The true center of this movie isn't the spying. There's heavy emphasis on a feeling of being watched, but the main character isn't the only one who's doing the watching, and the woman he's spying on has an unclear role in the bigger picture. What happens when we take the power away from the observer, make it so they're not omniscient with their binoculars and wiretaps anymore? The answer to that is what makes Observance so unnerving.

The cinematography is gorgeous but what this movie really nails is the sound design. Horror films use so many different sounds to accompany their most frightening scenes- a crescendo of dissonant strings, a sudden jolt of music, even sometimes a noise so high-pitched humans can't hear it, intended to create a baseless fear- but this movie has none of that. This movie uses total silence when it needs to reinforce a point. With what seems like minimal effort, it gets you into that state where you think you hear something and all you can do is be as quiet as possible, straining to hear it.

There's something hiding just under this film's silences and its dingy exterior, but I don't know what it is. I don't even think the movie itself knows what it is. It feels like the whole thing is harboring a ghost, but at the same time putting the term "ghost" to what happens here implies something that, while supernatural, is still ultimately understandable- everybody knows ghosts, you die and you become one and you haunt people. But the fear conjured up in this film is something that somehow goes beyond that. Beyond fear and into sheer dread and paranoia, paranoia, paranoia.

This is probably the closest any movie has gotten to imitating Suspect Zero, which I've thought for a long time was basically the pinnacle in cinematic dread (and undeserving of its lukewarm reception). If the uncomfortable, sickly-looking greens and yellows of this film were replaced by industrial greys and hard monochromatics, it would come off like a lost E. Elias Merhige film.

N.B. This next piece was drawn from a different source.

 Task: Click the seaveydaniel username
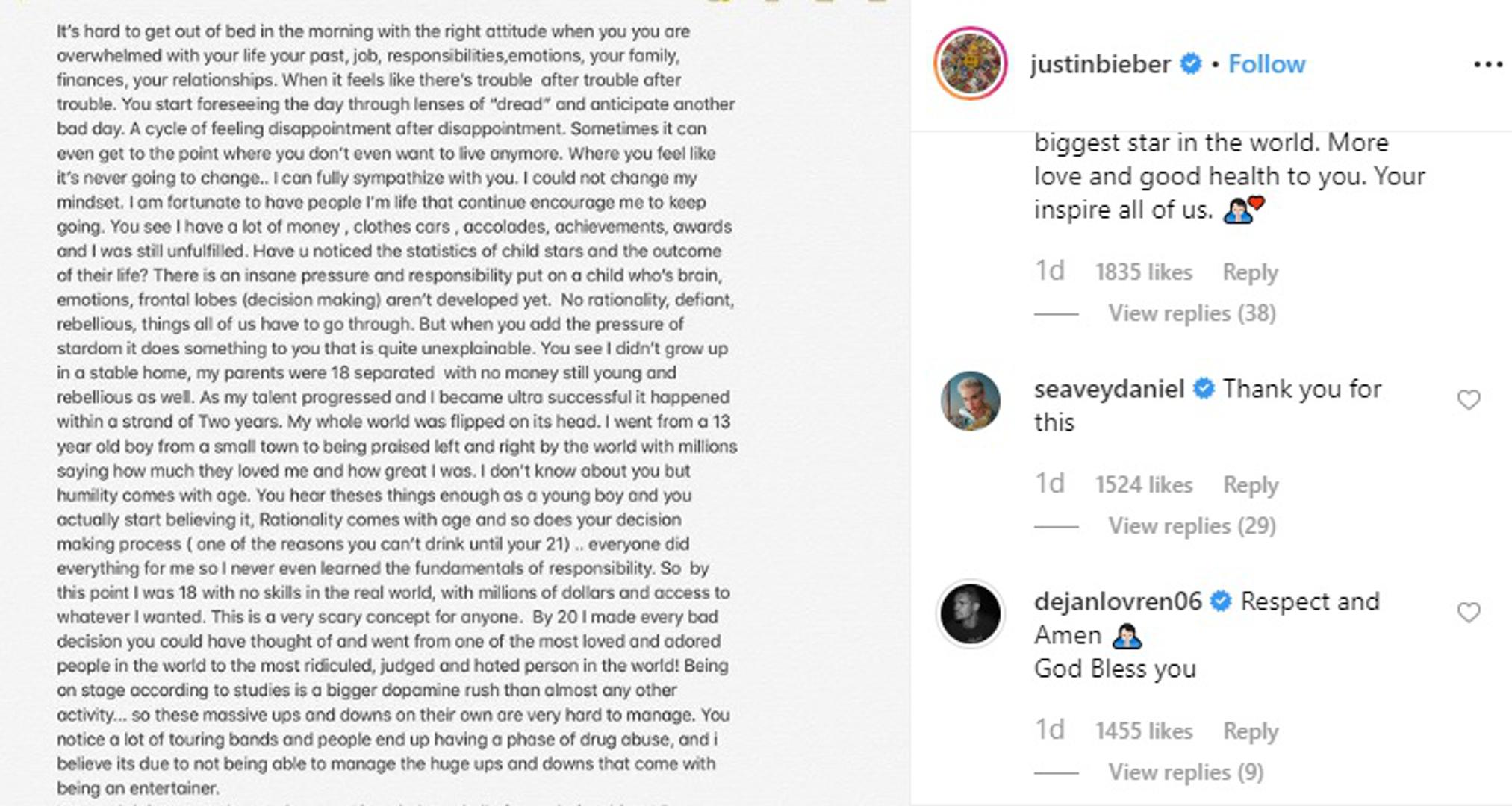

I guess the only thing I wasn't particularly fond of was how heavily this movie leans on the "vomiting black goo" horror trope. Every time a movie has to convey a character being corrupted or possessed, the black goo is turned to as a catch-all symbol of body integrity failure. Although to be fair the intensity with which our main character in Observance hacks up the stuff is a bit more forceful than usual. I also have to say, I'm not totally happy with the ending- obviously I want to stay away from spoilers but it just felt like after all that buildup there probably wasn't any way the film could have ended that would feel like a fitting climax to all that dread. 5 minutes of boring ending definitely doesn't take away from 85 minutes of ideal horror filmmaking.